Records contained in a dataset
⟨
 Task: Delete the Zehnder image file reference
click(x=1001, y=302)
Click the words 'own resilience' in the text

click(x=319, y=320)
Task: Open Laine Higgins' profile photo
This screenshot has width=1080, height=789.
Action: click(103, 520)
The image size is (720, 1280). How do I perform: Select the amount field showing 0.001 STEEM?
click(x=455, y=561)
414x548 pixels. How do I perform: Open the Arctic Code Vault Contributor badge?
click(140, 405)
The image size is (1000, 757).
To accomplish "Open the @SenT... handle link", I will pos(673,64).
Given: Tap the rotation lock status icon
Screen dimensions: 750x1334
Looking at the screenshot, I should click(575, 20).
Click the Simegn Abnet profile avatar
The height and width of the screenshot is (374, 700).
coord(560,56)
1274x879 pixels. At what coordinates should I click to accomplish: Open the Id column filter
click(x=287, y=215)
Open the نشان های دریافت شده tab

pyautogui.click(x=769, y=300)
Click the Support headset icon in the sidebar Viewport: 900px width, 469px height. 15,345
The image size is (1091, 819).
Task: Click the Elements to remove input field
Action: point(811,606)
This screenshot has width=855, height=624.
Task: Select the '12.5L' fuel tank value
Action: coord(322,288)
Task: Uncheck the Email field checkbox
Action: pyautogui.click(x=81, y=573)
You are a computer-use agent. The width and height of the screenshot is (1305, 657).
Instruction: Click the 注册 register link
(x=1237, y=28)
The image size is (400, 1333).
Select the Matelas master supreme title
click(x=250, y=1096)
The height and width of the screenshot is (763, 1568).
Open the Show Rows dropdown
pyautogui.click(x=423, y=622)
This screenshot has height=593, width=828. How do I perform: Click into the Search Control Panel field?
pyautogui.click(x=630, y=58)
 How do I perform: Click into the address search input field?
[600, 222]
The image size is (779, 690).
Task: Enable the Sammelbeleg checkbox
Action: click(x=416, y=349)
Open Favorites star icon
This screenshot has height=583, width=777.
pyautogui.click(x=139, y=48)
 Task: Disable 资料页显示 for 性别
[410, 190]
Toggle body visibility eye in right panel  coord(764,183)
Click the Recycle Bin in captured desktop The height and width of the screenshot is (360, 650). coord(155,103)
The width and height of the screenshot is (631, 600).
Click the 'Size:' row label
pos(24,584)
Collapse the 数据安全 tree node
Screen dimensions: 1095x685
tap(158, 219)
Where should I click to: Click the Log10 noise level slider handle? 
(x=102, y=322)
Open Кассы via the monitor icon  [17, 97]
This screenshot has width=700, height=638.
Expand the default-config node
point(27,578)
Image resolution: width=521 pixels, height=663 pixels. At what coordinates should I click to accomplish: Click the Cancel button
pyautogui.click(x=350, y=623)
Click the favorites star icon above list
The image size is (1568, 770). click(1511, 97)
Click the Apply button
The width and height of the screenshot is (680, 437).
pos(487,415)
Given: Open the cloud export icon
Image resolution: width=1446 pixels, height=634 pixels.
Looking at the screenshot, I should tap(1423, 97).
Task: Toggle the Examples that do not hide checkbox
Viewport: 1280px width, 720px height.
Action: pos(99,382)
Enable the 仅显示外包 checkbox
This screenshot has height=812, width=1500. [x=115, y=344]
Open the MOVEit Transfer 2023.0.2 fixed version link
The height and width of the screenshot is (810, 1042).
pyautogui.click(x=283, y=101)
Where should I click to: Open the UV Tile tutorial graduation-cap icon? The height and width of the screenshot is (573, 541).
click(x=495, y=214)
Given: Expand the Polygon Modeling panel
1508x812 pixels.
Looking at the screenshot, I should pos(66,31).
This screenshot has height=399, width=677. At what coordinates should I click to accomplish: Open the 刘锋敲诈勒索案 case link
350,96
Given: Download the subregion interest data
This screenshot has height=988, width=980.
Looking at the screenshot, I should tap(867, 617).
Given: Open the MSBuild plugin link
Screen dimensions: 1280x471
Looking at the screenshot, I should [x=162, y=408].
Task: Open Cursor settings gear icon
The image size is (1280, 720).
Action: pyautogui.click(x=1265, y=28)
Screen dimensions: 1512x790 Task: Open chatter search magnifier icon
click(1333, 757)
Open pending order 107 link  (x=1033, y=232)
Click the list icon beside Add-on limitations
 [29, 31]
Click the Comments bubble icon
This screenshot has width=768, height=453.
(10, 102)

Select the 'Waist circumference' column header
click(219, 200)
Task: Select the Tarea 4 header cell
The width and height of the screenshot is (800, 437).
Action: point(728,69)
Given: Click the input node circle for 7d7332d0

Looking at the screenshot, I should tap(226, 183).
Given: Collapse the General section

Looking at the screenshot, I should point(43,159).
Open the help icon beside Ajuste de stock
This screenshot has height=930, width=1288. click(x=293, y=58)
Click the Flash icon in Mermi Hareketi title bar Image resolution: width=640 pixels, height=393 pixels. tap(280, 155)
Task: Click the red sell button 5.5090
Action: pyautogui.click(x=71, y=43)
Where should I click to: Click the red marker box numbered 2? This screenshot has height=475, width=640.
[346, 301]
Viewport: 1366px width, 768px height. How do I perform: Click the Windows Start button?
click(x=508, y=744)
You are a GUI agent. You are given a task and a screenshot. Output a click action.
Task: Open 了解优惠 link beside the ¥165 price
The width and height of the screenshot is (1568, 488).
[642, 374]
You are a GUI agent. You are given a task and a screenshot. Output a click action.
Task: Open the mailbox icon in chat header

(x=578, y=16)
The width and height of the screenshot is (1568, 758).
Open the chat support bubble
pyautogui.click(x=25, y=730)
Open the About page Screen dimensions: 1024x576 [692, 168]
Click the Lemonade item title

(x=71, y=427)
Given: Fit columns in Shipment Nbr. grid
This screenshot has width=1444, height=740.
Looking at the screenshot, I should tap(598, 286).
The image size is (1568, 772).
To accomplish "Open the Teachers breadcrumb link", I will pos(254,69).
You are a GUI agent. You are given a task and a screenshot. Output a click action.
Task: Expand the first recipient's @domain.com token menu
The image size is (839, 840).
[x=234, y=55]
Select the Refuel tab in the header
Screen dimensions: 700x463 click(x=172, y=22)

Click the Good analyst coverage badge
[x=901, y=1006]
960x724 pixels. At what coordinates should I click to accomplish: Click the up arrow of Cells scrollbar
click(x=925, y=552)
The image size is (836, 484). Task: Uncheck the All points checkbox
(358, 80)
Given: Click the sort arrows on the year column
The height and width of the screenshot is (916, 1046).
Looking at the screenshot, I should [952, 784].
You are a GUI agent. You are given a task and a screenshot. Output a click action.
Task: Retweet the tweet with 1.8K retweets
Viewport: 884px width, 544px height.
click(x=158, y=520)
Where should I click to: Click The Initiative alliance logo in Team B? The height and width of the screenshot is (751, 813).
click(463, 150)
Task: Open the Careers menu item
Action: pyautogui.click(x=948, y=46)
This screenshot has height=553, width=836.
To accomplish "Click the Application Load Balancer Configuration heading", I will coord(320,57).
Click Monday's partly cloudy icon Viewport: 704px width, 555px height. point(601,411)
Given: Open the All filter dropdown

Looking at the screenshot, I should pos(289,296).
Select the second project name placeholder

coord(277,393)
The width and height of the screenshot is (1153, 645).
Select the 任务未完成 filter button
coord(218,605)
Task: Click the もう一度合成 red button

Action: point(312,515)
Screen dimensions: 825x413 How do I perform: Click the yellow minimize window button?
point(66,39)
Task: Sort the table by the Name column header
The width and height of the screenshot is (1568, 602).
⟩
◆ **WHAT YOU SHOULD DO**
Set down all of the entries exactly, please.

◆ **PROBLEM SOLUTION**
 Task: Delete the Zehnder image file reference
click(x=1001, y=302)
Click the words 'own resilience' in the text

click(x=319, y=320)
Task: Open Laine Higgins' profile photo
This screenshot has width=1080, height=789.
Action: click(103, 520)
The image size is (720, 1280). How do I perform: Select the amount field showing 0.001 STEEM?
click(x=455, y=561)
414x548 pixels. How do I perform: Open the Arctic Code Vault Contributor badge?
click(140, 405)
The image size is (1000, 757).
To accomplish "Open the @SenT... handle link", I will pos(673,64).
Given: Tap the rotation lock status icon
Screen dimensions: 750x1334
Looking at the screenshot, I should click(575, 20).
Click the Simegn Abnet profile avatar
The height and width of the screenshot is (374, 700).
coord(560,56)
1274x879 pixels. At what coordinates should I click to accomplish: Open the Id column filter
click(x=287, y=215)
Open the نشان های دریافت شده tab

pyautogui.click(x=769, y=300)
Click the Support headset icon in the sidebar Viewport: 900px width, 469px height. 15,345
The image size is (1091, 819).
Task: Click the Elements to remove input field
Action: point(811,606)
This screenshot has width=855, height=624.
Task: Select the '12.5L' fuel tank value
Action: coord(322,288)
Task: Uncheck the Email field checkbox
Action: pyautogui.click(x=81, y=573)
You are a computer-use agent. The width and height of the screenshot is (1305, 657).
Instruction: Click the 注册 register link
(x=1237, y=28)
The image size is (400, 1333).
Select the Matelas master supreme title
click(x=250, y=1096)
The height and width of the screenshot is (763, 1568).
Open the Show Rows dropdown
pyautogui.click(x=423, y=622)
This screenshot has height=593, width=828. How do I perform: Click into the Search Control Panel field?
pyautogui.click(x=630, y=58)
 How do I perform: Click into the address search input field?
[600, 222]
The image size is (779, 690).
Task: Enable the Sammelbeleg checkbox
Action: click(x=416, y=349)
Open Favorites star icon
This screenshot has height=583, width=777.
pyautogui.click(x=139, y=48)
 Task: Disable 资料页显示 for 性别
[410, 190]
Toggle body visibility eye in right panel  coord(764,183)
Click the Recycle Bin in captured desktop The height and width of the screenshot is (360, 650). coord(155,103)
The width and height of the screenshot is (631, 600).
Click the 'Size:' row label
pos(24,584)
Collapse the 数据安全 tree node
Screen dimensions: 1095x685
tap(158, 219)
Where should I click to: Click the Log10 noise level slider handle? 
(x=102, y=322)
Open Кассы via the monitor icon  [17, 97]
This screenshot has width=700, height=638.
Expand the default-config node
point(27,578)
Image resolution: width=521 pixels, height=663 pixels. At what coordinates should I click to accomplish: Click the Cancel button
pyautogui.click(x=350, y=623)
Click the favorites star icon above list
The image size is (1568, 770). click(1511, 97)
Click the Apply button
The width and height of the screenshot is (680, 437).
pos(487,415)
Given: Open the cloud export icon
Image resolution: width=1446 pixels, height=634 pixels.
Looking at the screenshot, I should tap(1423, 97).
Task: Toggle the Examples that do not hide checkbox
Viewport: 1280px width, 720px height.
Action: pos(99,382)
Enable the 仅显示外包 checkbox
This screenshot has height=812, width=1500. [x=115, y=344]
Open the MOVEit Transfer 2023.0.2 fixed version link
The height and width of the screenshot is (810, 1042).
pyautogui.click(x=283, y=101)
Where should I click to: Open the UV Tile tutorial graduation-cap icon? The height and width of the screenshot is (573, 541).
click(x=495, y=214)
Given: Expand the Polygon Modeling panel
1508x812 pixels.
Looking at the screenshot, I should pos(66,31).
This screenshot has height=399, width=677. At what coordinates should I click to accomplish: Open the 刘锋敲诈勒索案 case link
350,96
Given: Download the subregion interest data
This screenshot has height=988, width=980.
Looking at the screenshot, I should tap(867, 617).
Given: Open the MSBuild plugin link
Screen dimensions: 1280x471
Looking at the screenshot, I should [x=162, y=408].
Task: Open Cursor settings gear icon
The image size is (1280, 720).
Action: pyautogui.click(x=1265, y=28)
Screen dimensions: 1512x790 Task: Open chatter search magnifier icon
click(1333, 757)
Open pending order 107 link  (x=1033, y=232)
Click the list icon beside Add-on limitations
 [29, 31]
Click the Comments bubble icon
This screenshot has width=768, height=453.
(10, 102)

Select the 'Waist circumference' column header
click(219, 200)
Task: Select the Tarea 4 header cell
The width and height of the screenshot is (800, 437).
Action: point(728,69)
Given: Click the input node circle for 7d7332d0

Looking at the screenshot, I should tap(226, 183).
Given: Collapse the General section

Looking at the screenshot, I should point(43,159).
Open the help icon beside Ajuste de stock
This screenshot has height=930, width=1288. click(x=293, y=58)
Click the Flash icon in Mermi Hareketi title bar Image resolution: width=640 pixels, height=393 pixels. tap(280, 155)
Task: Click the red sell button 5.5090
Action: pyautogui.click(x=71, y=43)
Where should I click to: Click the red marker box numbered 2? This screenshot has height=475, width=640.
[346, 301]
Viewport: 1366px width, 768px height. How do I perform: Click the Windows Start button?
click(x=508, y=744)
You are a GUI agent. You are given a task and a screenshot. Output a click action.
Task: Open 了解优惠 link beside the ¥165 price
The width and height of the screenshot is (1568, 488).
[642, 374]
You are a GUI agent. You are given a task and a screenshot. Output a click action.
Task: Open the mailbox icon in chat header

(x=578, y=16)
The width and height of the screenshot is (1568, 758).
Open the chat support bubble
pyautogui.click(x=25, y=730)
Open the About page Screen dimensions: 1024x576 [692, 168]
Click the Lemonade item title

(x=71, y=427)
Given: Fit columns in Shipment Nbr. grid
This screenshot has width=1444, height=740.
Looking at the screenshot, I should tap(598, 286).
The image size is (1568, 772).
To accomplish "Open the Teachers breadcrumb link", I will pos(254,69).
You are a GUI agent. You are given a task and a screenshot. Output a click action.
Task: Expand the first recipient's @domain.com token menu
The image size is (839, 840).
[x=234, y=55]
Select the Refuel tab in the header
Screen dimensions: 700x463 click(x=172, y=22)

Click the Good analyst coverage badge
[x=901, y=1006]
960x724 pixels. At what coordinates should I click to accomplish: Click the up arrow of Cells scrollbar
click(x=925, y=552)
The image size is (836, 484). Task: Uncheck the All points checkbox
(358, 80)
Given: Click the sort arrows on the year column
The height and width of the screenshot is (916, 1046).
Looking at the screenshot, I should [952, 784].
You are a GUI agent. You are given a task and a screenshot. Output a click action.
Task: Retweet the tweet with 1.8K retweets
Viewport: 884px width, 544px height.
click(x=158, y=520)
Where should I click to: Click The Initiative alliance logo in Team B? The height and width of the screenshot is (751, 813).
click(463, 150)
Task: Open the Careers menu item
Action: pyautogui.click(x=948, y=46)
This screenshot has height=553, width=836.
To accomplish "Click the Application Load Balancer Configuration heading", I will coord(320,57).
Click Monday's partly cloudy icon Viewport: 704px width, 555px height. point(601,411)
Given: Open the All filter dropdown

Looking at the screenshot, I should pos(289,296).
Select the second project name placeholder

coord(277,393)
The width and height of the screenshot is (1153, 645).
Select the 任务未完成 filter button
coord(218,605)
Task: Click the もう一度合成 red button

Action: point(312,515)
Screen dimensions: 825x413 How do I perform: Click the yellow minimize window button?
point(66,39)
Task: Sort the table by the Name column header
The width and height of the screenshot is (1568, 602).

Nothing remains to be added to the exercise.